Given the unprecedented suffering in Yemen ― and the failure of countries involved like Saudi Arabia, the U.S., the U.A.E. and Iran to fully supply the close to 21 million people there who are in need ― the hundreds of millions of Saudi dollars spent on the painting could perhaps have been put to better use. Here’s a few examples of the impact that money could have had:

  • Every single one of those people in need could be fed for more than 5 weeks. (Oxfam told HuffPost it estimates that the cost of feeding one person in Yemen for one week is $4.)
  • Every single family in need in Yemen could receive a sanitation kit that would help protect them from the huge outbreak of cholera, a vicious waterborne disease that was far less common before the outbreak of the war. (One kit to help a family costs $23, Oxfam said; around 3.5 million families are in need, so the total cost would be $80.5 million.)
  • $450,000 spent over a year in a United Nations-managed project helped more than 12,800 people receive mattresses, blankets, gas stoves, buckets and emergency food rations.
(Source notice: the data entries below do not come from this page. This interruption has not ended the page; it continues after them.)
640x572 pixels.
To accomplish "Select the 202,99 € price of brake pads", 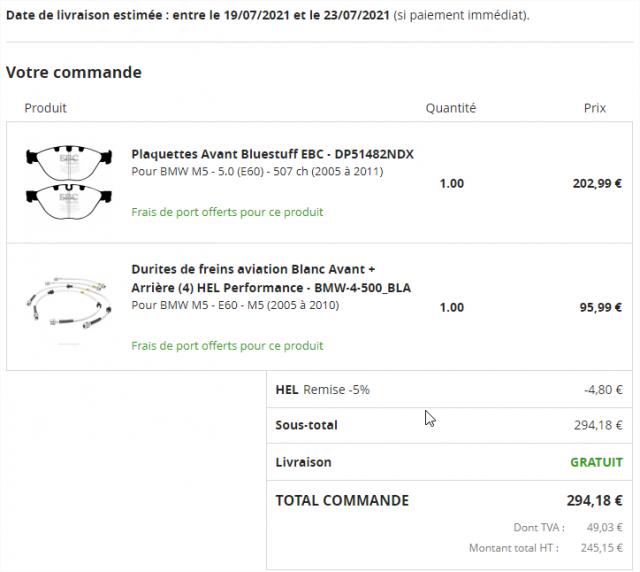I will coord(597,184).
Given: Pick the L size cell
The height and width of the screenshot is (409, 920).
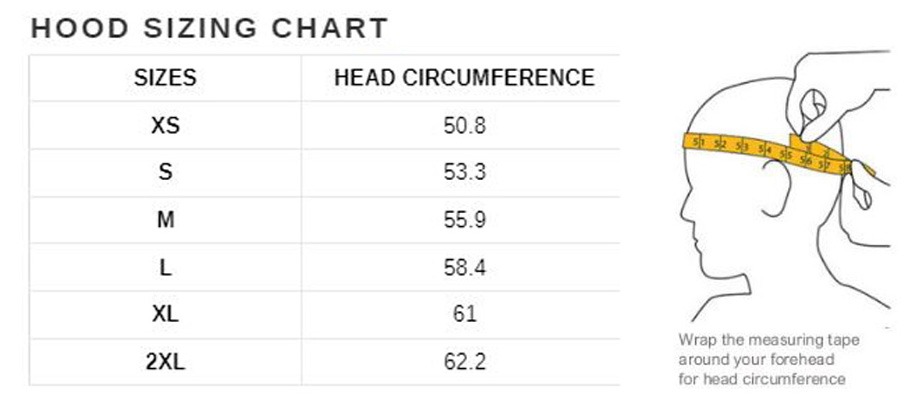Looking at the screenshot, I should (165, 267).
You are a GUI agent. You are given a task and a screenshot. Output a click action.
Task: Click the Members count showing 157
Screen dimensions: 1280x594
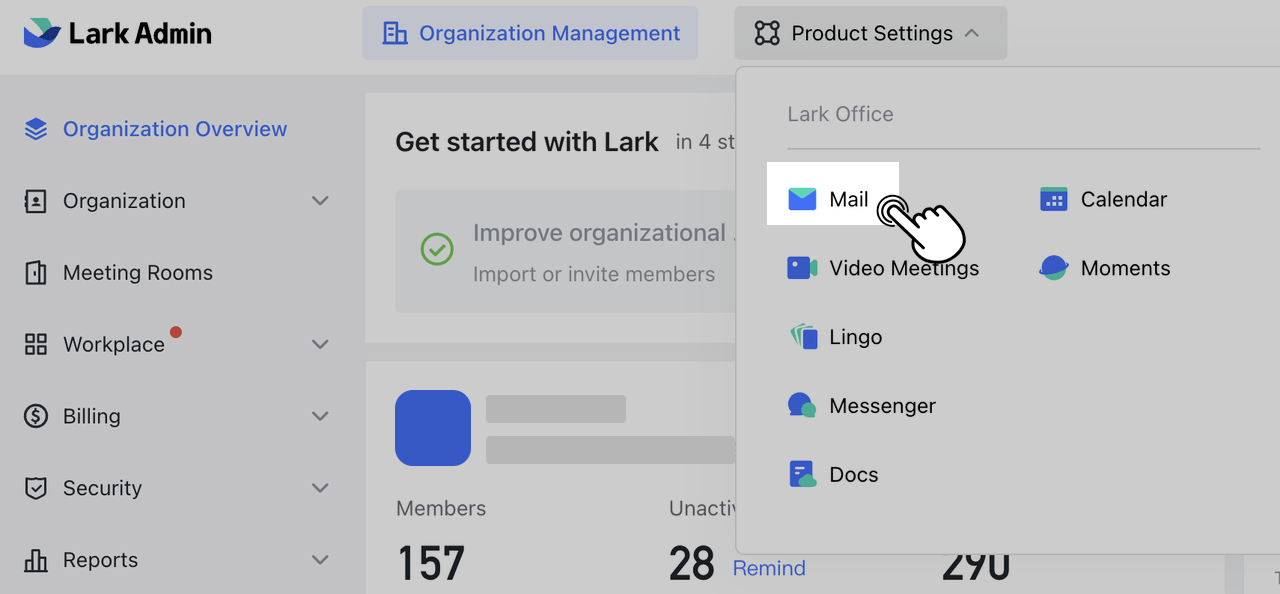click(430, 563)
Those provisions could be supplied many times over.
  • For the price of the painting and a yacht the prince bought last year, he could have filled the gap in the U.N.’s emergency plan for Yemen, journalist Samuel Oakford noted on Twitter.

Saudi Arabia does fund significant relief for Yemen, and its officials note that it has accepted hundreds of Yemenis displaced by the fighting.

But experts say peace is nowhere in sight and that there’s little sign of any serious talks to end the conflict between the Houthi rebels and the Saudi-backed international government.

In the meantime, as the Saudi-led campaign continues to drop bombs and block access to sea and airports, Yemen’s desperation continues to grow.

This story has been updated to include reactions from the governments of Saudi Arabia and Abu Dhabi, as well as additional reporting about the art purchase.